El Estado se ha transformado en seductor. El espectáculo del Estado hace al Estado. Este impulso comunicador marca el paso de una entidad educadora a una entidad encantadora. El Estado productor propone, el difusor mediático dispone, y los asuntos se co administran por parte de una pareja Estado – Medios que fabrica en conjunto los eventos a costa de la acción política misma.
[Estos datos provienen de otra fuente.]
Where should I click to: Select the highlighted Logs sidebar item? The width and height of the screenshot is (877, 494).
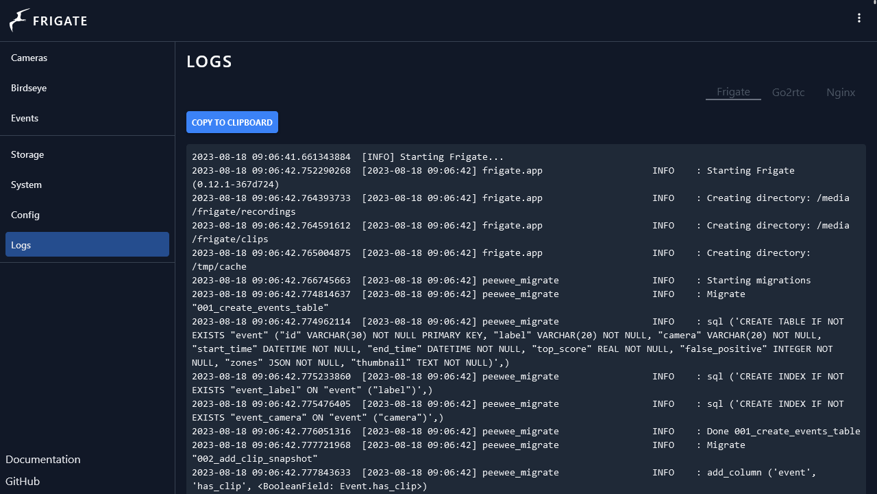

La omnipotencia mediática anula la acción en provecho exclusivo de la reacción, transformando la política en rehén de las emociones colectivas. El hombre político busca, en un primer tiempo controlar a los medios. Estas tentativas son residuos de otras épocas. Luego, busca entender las nuevas reglas del juego y se transforma en esa corteza hueca hecha a partir de un slogan, una silueta, un estilo. Solo funciona la seducción, el Donjuanismo conceptual; pero la tropa política se encuentra en una posición de inferioridad patética; el duelo es demasiado desigual entre el hombre público y el periodista. Los juicios erróneos, las profecías aceleradas, las opiniones difamatorias desaparecen por la magia de la amnesia conectiva. Para el político, la sanción es instantánea. Un jurado irresponsable acusa, inculpa y penaliza.

La política y sus hombres son las victimas mas claras de esta evolución. Vemos surgir a un nuevo tipo de hombres públicos; inquietos, angustiados, obsesionados por la opinión. Ya no tenemos los cánones clásicos del hombre del Estado calmado y reflexivo, si no que prevalecen cualidades como la ductilidad, la fexibilildad, la facilidad. La práctica inquisitorial de los medios es hija de un proceso revolucionario de tipo clásico, con el hundimiento de las antiguas elites y una imprevisibilidad total del mañana. El recurso a los impulsos y a la emoción genera la mediocridad intelectual y el rebajamiento del poder político.

La democracia es demostrativa, no mostrativa, la consulta general es una invitación a la reflexión. Esta sobre exposición de la democracia a las técnicas nuevas es una limitación, no un crecimiento. Corremos el riesgo de pasar de un régimen político con pretensiones democráticas a una nueva tiranía.